* _WORK INSTRUCTIONS_
• a. Using the passage on opioid prescribing, state whether each statement below agrees with it, answering yes or no and quoting the deciding words: (i) California ranks among the highest prescribers of opioids; (ii) the California Medical Board's new guidelines are scheduled for implementation in 2015; (iii) Patti Williams serves as Risk Manager at City of Huntington Beach.
• b. According to the passage on opioid prescribing, where was the California Workers' Comp & Risk Conference held?

[PROVIDED PASSAGE Boundary: Start]

The Opiate Prescribing in Workers’ Compensation session at the California Workers’ Comp & Risk Conference in Dana Point offered some bold statements – opioids are not just a workers’ comp problem, they are a societal problem, and it is going to take us a decade to get out of this problem, starting with the doctor.
Panelists included Roman Kownacki, MD, MPH, Medical Director, Occupational Health at Kaiser Permanente and Patti Williams, Risk Manager at City of Huntington Beach.
Prescription frequency still varies widely by state. Studies show that California is one of the lowest prescribers of opioids. This subject is getting much more attention in the medical and workers’ compensation communities, with many associations revising guidelines related to it. In fact, the California Medical Board is currently drafting new guidelines that are scheduled for implementation in 2015.
Changes are also being made in the retail and political landscape. For instance, pharmacys are changing how they accept prescriptions from physicians by following up to confirm diagnosis and if the prescription is appropriate as a result. Improvement is being seen in states that have enacted these changes. In addition, the FDA and DEA are starting to get involved by reclassifying certain medications by class by weighing the potential for abuse versus medical benefit.
Finally, more and more activist groups are emerging. Notable groups are the Physicians for Responsible Opioid Prescribing (PROP) and the National Coalition Against Presecription Drug Abuse (NCA).

[PROVIDED PASSAGE Boundary: End]
[ENTRIES PROVIDED Boundary: Start]

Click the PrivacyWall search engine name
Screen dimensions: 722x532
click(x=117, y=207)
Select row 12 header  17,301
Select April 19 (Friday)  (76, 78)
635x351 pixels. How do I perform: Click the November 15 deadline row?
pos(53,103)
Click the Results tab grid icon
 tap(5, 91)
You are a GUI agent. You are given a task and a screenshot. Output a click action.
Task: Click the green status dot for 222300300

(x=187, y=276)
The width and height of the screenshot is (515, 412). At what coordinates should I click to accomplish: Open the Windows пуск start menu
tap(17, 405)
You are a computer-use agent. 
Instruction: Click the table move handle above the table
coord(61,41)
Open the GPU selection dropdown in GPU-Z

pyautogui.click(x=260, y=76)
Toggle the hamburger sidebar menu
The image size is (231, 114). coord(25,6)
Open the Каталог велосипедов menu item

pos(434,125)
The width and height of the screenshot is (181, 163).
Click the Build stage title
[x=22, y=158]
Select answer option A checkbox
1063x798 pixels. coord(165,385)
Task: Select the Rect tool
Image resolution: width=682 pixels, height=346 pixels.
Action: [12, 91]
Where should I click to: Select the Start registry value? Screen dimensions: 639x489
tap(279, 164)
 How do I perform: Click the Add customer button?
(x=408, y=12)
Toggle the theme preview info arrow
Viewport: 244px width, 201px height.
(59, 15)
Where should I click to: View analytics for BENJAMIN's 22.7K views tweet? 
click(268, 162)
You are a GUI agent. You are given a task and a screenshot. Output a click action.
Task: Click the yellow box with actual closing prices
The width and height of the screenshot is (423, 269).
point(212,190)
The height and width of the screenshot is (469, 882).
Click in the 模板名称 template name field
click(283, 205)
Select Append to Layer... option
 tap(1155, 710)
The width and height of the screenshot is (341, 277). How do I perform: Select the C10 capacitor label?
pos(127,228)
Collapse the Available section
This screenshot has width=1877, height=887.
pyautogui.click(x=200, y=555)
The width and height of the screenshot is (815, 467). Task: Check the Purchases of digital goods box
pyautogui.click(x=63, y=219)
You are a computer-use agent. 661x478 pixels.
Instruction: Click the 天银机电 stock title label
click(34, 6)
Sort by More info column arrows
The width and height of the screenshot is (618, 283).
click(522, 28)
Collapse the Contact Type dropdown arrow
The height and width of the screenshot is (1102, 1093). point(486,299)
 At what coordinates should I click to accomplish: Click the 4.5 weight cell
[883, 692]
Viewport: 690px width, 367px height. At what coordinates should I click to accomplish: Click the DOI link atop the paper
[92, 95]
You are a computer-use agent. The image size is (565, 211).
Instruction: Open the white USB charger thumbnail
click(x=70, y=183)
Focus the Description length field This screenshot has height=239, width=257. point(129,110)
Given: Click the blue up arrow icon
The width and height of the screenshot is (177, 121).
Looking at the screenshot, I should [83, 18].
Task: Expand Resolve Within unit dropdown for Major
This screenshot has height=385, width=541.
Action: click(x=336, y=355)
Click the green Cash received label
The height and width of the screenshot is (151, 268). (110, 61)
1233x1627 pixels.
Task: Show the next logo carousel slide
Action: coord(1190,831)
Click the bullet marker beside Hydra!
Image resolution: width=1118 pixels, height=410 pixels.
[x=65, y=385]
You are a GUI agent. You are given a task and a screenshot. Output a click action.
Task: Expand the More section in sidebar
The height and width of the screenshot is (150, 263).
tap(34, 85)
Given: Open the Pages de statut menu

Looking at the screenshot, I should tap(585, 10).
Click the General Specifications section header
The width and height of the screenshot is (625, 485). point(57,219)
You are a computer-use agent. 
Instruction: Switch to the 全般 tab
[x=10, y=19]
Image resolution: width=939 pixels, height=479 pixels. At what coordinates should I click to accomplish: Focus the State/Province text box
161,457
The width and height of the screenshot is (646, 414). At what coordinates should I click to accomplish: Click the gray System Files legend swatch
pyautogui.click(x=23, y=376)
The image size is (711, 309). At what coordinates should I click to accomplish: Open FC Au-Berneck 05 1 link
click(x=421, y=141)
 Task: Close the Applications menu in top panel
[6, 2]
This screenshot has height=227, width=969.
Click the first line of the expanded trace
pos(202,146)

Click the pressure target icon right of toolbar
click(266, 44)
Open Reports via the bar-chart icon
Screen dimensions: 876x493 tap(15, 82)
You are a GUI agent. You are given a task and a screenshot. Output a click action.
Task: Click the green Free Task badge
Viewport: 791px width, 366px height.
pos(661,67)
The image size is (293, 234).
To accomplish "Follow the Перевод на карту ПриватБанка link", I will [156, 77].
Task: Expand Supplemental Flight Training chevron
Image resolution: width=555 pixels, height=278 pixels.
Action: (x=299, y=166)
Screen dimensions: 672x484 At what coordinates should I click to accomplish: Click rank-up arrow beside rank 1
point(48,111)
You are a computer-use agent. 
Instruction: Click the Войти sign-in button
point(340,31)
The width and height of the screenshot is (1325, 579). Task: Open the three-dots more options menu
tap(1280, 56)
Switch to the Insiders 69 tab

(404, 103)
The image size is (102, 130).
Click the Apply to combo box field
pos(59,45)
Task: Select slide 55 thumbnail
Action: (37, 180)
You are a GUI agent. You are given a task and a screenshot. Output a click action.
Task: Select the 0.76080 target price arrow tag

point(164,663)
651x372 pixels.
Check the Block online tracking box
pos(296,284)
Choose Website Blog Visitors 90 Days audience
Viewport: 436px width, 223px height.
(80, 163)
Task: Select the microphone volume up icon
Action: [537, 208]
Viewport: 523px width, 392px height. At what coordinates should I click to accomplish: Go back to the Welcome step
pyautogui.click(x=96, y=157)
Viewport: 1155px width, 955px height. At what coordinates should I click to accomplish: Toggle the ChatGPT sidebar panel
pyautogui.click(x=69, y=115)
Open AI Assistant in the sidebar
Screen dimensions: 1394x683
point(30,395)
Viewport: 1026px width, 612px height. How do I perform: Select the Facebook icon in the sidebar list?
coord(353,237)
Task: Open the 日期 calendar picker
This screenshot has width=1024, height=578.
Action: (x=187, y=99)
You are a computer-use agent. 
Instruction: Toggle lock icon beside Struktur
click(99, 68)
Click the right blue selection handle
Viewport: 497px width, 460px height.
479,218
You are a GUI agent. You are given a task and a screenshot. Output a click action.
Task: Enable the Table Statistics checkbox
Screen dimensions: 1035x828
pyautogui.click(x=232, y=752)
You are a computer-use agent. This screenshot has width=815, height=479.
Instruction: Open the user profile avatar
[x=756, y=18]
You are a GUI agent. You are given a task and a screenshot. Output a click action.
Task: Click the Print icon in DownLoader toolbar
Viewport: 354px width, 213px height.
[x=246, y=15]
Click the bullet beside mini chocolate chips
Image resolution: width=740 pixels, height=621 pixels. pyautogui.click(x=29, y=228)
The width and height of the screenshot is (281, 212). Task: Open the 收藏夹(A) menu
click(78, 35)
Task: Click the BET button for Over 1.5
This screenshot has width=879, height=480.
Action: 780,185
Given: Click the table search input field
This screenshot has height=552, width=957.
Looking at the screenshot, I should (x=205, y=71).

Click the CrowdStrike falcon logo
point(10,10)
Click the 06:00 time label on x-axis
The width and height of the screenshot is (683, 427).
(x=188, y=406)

[ENTRIES PROVIDED Boundary: End]

* _SOLVED TASKS_
• a.
(i) No: "Studies show that California is one of the lowest prescribers of opioids."
(ii) Yes: "the California Medical Board is currently drafting new guidelines that are scheduled for implementation in 2015."
(iii) Yes: "Patti Williams, Risk Manager at City of Huntington Beach."

• b. Dana Point.